Zohra Mohamed avanza tres pasos y retrocede seis. Está atrapada en la misma porción de la calle desde hace horas. Alguien le ha dicho que tras las rejas negras del edificio polifuncional de la barriada de El Príncipe puede haber esperanza, pero de momento no aparece. Tiene 62 años, 11 nietos y desde hace tres días, una más que no es de su sangre. Es Aya, de 17 años, una joven marroquí que cruzó a nado a Ceuta. Vestida con camiseta masculina, observa el diminuto ir y venir de Zohra, y repite su propio ritual nervioso, mordisqueando el colgante de una pequeña mariposa que lleva al cuello. “No abren, es que no abren aquí.

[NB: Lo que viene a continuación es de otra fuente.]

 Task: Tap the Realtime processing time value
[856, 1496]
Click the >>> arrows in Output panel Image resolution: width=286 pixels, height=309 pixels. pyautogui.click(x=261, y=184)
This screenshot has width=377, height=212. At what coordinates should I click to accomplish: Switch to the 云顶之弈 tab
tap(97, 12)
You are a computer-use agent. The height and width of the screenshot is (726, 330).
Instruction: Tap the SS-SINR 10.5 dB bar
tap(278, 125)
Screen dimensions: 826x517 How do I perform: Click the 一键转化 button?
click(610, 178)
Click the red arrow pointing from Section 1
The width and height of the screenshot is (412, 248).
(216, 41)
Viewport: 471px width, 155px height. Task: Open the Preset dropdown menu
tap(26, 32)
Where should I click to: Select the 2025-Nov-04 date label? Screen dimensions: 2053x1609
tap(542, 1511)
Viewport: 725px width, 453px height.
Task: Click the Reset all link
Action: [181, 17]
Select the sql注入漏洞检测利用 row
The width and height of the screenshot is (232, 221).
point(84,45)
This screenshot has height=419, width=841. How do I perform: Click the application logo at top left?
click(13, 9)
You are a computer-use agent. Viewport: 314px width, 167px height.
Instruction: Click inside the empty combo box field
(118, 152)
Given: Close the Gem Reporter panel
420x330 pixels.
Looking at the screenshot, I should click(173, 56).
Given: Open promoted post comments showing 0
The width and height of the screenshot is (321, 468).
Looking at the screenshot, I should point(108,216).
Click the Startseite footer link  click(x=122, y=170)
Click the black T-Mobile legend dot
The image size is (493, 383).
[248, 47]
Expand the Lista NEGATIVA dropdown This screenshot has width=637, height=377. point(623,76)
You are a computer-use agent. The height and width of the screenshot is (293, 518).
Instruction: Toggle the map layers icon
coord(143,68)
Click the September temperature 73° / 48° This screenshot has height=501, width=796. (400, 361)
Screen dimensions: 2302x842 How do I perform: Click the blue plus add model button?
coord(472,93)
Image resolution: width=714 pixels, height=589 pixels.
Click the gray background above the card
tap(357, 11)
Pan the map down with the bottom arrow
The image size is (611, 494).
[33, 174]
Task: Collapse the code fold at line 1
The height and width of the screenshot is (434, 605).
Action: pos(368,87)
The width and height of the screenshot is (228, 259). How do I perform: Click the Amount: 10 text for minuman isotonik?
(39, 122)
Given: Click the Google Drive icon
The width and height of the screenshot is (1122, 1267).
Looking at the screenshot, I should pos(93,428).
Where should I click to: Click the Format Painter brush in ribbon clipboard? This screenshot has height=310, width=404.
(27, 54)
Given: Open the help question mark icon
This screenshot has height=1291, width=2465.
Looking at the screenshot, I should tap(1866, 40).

Dime qué hago, dónde voy”, suplica Zohra a todo el que se cruza. Hace tres días vio a Aya en un callejón, con las piernas llenas de heridas y aún mojada por la travesía. Estaba sola, no tenía zapatos y era de noche. “¿Cómo iba a dejarla así? “Una niña sola, ¿cómo va a ser eso?”, repite agitada. Numerosos ceutíes han acogido a algunos de los miles de menores que el 30 y el 31 de julio entraron en Ceuta por el espigón fronterizo de El Tarajal, pero la solidaridad de los vecinos apenas da abasto para paliar la situación de estos jóvenes, y en especial la de las chicas, expuestas, además, a la violencia sexual.